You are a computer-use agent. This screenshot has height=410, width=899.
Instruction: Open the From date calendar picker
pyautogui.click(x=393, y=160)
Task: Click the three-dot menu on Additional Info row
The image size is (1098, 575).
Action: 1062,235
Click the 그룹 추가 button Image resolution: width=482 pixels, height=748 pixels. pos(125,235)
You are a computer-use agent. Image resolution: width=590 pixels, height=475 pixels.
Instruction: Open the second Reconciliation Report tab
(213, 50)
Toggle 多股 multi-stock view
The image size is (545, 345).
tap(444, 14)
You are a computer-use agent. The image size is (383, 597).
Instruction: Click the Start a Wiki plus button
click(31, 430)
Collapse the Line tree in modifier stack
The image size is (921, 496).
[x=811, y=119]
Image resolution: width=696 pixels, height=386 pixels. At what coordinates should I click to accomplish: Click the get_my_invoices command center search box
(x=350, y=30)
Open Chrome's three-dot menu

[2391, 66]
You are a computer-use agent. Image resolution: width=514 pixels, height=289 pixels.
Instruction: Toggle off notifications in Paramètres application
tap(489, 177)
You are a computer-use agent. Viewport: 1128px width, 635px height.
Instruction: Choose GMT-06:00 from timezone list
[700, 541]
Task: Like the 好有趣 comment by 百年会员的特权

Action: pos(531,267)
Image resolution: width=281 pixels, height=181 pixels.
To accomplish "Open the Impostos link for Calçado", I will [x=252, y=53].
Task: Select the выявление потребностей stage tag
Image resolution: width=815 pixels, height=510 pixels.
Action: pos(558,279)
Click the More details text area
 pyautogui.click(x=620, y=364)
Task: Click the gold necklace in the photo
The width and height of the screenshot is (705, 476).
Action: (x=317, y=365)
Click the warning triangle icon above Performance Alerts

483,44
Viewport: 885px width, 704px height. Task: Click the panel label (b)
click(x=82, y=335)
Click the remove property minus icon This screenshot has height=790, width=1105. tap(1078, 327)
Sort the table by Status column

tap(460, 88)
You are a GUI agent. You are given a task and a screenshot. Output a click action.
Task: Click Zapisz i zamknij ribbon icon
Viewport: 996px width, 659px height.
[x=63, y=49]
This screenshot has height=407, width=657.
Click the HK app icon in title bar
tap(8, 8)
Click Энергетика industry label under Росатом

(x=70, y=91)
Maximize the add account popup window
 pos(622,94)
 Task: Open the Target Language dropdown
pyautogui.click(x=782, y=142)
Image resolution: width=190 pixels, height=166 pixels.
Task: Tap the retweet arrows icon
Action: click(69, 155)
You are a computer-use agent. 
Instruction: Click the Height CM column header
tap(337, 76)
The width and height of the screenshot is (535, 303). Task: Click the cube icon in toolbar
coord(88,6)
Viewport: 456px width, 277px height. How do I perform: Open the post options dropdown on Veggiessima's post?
□ □ □ □ □
• Required task: Rewrite the records above as a numbered list, one line per item, and drop the blank lines.

• Solution to the exercise:
1. You are a computer-use agent. This screenshot has height=410, width=899.
2. Instruction: Open the From date calendar picker
3. pyautogui.click(x=393, y=160)
4. Task: Click the three-dot menu on Additional Info row
5. The image size is (1098, 575).
6. Action: 1062,235
7. Click the 그룹 추가 button Image resolution: width=482 pixels, height=748 pixels. pos(125,235)
8. You are a computer-use agent. Image resolution: width=590 pixels, height=475 pixels.
9. Instruction: Open the second Reconciliation Report tab
10. (213, 50)
11. Toggle 多股 multi-stock view
12. The image size is (545, 345).
13. tap(444, 14)
14. You are a computer-use agent. The image size is (383, 597).
15. Instruction: Click the Start a Wiki plus button
16. click(31, 430)
17. Collapse the Line tree in modifier stack
18. The image size is (921, 496).
19. [x=811, y=119]
20. Image resolution: width=696 pixels, height=386 pixels. At what coordinates should I click to accomplish: Click the get_my_invoices command center search box
21. (x=350, y=30)
22. Open Chrome's three-dot menu
23. [2391, 66]
24. You are a computer-use agent. Image resolution: width=514 pixels, height=289 pixels.
25. Instruction: Toggle off notifications in Paramètres application
26. tap(489, 177)
27. You are a computer-use agent. Viewport: 1128px width, 635px height.
28. Instruction: Choose GMT-06:00 from timezone list
29. [700, 541]
30. Task: Like the 好有趣 comment by 百年会员的特权
31. Action: pos(531,267)
32. Image resolution: width=281 pixels, height=181 pixels.
33. To accomplish "Open the Impostos link for Calçado", I will [x=252, y=53].
34. Task: Select the выявление потребностей stage tag
35. Image resolution: width=815 pixels, height=510 pixels.
36. Action: pos(558,279)
37. Click the More details text area
38.  pyautogui.click(x=620, y=364)
39. Task: Click the gold necklace in the photo
40. The width and height of the screenshot is (705, 476).
41. Action: (x=317, y=365)
42. Click the warning triangle icon above Performance Alerts
43. 483,44
44. Viewport: 885px width, 704px height. Task: Click the panel label (b)
45. click(x=82, y=335)
46. Click the remove property minus icon This screenshot has height=790, width=1105. tap(1078, 327)
47. Sort the table by Status column
48. tap(460, 88)
49. You are a GUI agent. You are given a task and a screenshot. Output a click action.
50. Task: Click Zapisz i zamknij ribbon icon
51. Viewport: 996px width, 659px height.
52. [x=63, y=49]
53. This screenshot has height=407, width=657.
54. Click the HK app icon in title bar
55. tap(8, 8)
56. Click Энергетика industry label under Росатом
57. (x=70, y=91)
58. Maximize the add account popup window
59.  pos(622,94)
60.  Task: Open the Target Language dropdown
61. pyautogui.click(x=782, y=142)
62. Image resolution: width=190 pixels, height=166 pixels.
63. Task: Tap the retweet arrows icon
64. Action: click(69, 155)
65. You are a computer-use agent. 
66. Instruction: Click the Height CM column header
67. tap(337, 76)
68. The width and height of the screenshot is (535, 303). Task: Click the cube icon in toolbar
69. coord(88,6)
70. Viewport: 456px width, 277px height. How do I perform: Open the post options dropdown on Veggiessima's post?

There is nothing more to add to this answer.